Alexis Ferrero

Personal information
- Full name: Alexis Javier Ferrero
- Date of birth: 31 March 1979 (age 46)
- Place of birth: Calchaquí, Argentina
- Height: 1.82 m (6 ft 0 in)
- Position: Centre back

Youth career
- 1998–1999: Ferro Carril Oeste

Senior career*
- Years: Team / Apps / (Gls)
- 2000–2003: Ferro Carril Oeste / 62 / (2)
- 2003–2005: Atlanta / 31 / (4)
- 2005–2007: Tigre / 88 / (2)
- 2008: Botafogo / 4 / (0)
- 2009: → Colón (loan) / 37 / (0)
- 2010–2012: River Plate / 63 / (0)
- 2012–2014: Huracán / 54 / (0)
- 2014: → Rangers (loan) / 1 / (0)
- 2016–2017: San Martín Tucumán / 58 / (0)
- 2017–2019: Central Córdoba SdE / 53 / (2)
- 2019: San Luis / 11 / (0)
- 2020: San Martín Mendoza / 4 / (0)
- Total:  / 466 / (10)

International career
- 2009: Argentina / 1 / (0)

Managerial career
- 2020–2021: Central Córdoba SdE (interim)
- 2022: Sportivo Las Parejas
- 2023: San Martín Tucumán (interim)
- 2024: San Martín Mendoza

= Alexis Ferrero =

Argentine footballer

Alexis Javier Ferrero (born 31 March 1979) is an Argentine former football centre back.

==Club career==

Ferrero started his professional career with Ferro Carril Oeste.
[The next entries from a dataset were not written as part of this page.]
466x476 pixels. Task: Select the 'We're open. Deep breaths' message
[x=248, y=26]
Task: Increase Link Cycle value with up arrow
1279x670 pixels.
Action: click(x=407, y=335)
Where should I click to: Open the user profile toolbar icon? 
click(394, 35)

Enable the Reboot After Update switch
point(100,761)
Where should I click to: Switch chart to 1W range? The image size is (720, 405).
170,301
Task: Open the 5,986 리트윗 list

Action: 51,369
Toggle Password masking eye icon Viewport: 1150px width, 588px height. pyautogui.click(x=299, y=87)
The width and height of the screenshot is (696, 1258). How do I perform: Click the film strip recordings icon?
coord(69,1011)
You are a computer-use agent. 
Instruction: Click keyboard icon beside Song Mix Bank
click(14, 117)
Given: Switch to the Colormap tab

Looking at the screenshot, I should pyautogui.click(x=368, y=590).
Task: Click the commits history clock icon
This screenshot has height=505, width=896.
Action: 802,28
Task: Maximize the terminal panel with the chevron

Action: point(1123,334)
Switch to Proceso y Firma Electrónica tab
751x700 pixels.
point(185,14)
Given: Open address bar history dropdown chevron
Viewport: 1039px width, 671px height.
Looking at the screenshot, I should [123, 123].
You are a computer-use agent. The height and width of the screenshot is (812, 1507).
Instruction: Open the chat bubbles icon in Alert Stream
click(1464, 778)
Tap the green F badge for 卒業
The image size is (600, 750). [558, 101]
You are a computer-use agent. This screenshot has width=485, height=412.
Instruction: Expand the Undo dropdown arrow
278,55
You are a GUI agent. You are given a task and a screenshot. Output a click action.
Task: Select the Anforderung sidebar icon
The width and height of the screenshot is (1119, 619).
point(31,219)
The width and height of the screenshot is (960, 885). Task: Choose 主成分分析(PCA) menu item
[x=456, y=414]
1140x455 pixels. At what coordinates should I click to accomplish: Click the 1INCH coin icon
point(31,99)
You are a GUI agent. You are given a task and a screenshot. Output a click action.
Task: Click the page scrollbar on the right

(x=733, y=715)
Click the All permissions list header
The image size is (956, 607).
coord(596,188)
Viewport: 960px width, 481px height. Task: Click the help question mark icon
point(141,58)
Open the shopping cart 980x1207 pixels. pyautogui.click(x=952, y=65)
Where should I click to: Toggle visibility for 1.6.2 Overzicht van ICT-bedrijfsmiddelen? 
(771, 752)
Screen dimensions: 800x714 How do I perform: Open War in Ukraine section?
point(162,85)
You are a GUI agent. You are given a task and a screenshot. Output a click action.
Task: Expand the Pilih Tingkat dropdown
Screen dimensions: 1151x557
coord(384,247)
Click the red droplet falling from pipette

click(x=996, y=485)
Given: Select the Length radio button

He played for the team in the lower leagues of Argentine football until 2003 when he joined Atlanta of the Primera B Metropolitana (third division).

In 2005, Ferrero joined Tigre, helping the team to gain promotion to the Argentine Primera in 2007. The 2007 Apertura was Tigre's first season in the Primera since 1980. Ferrero played in all 19 games, helping the club to finish in second place, the highest league finish in their history.

For 2008, Ferrero moved to Brazilian side Botafogo. However, he returned to Argentina on January 11, 2009, when he was loaned to Colón.

In January 2010 Ferrero joined River Plate.

==International career==

On 20 May 2009, Ferrero played for Argentina in a friendly match against Panama, forming part of a squad made from players based in the Argentine league. Argentina won the game 3–1.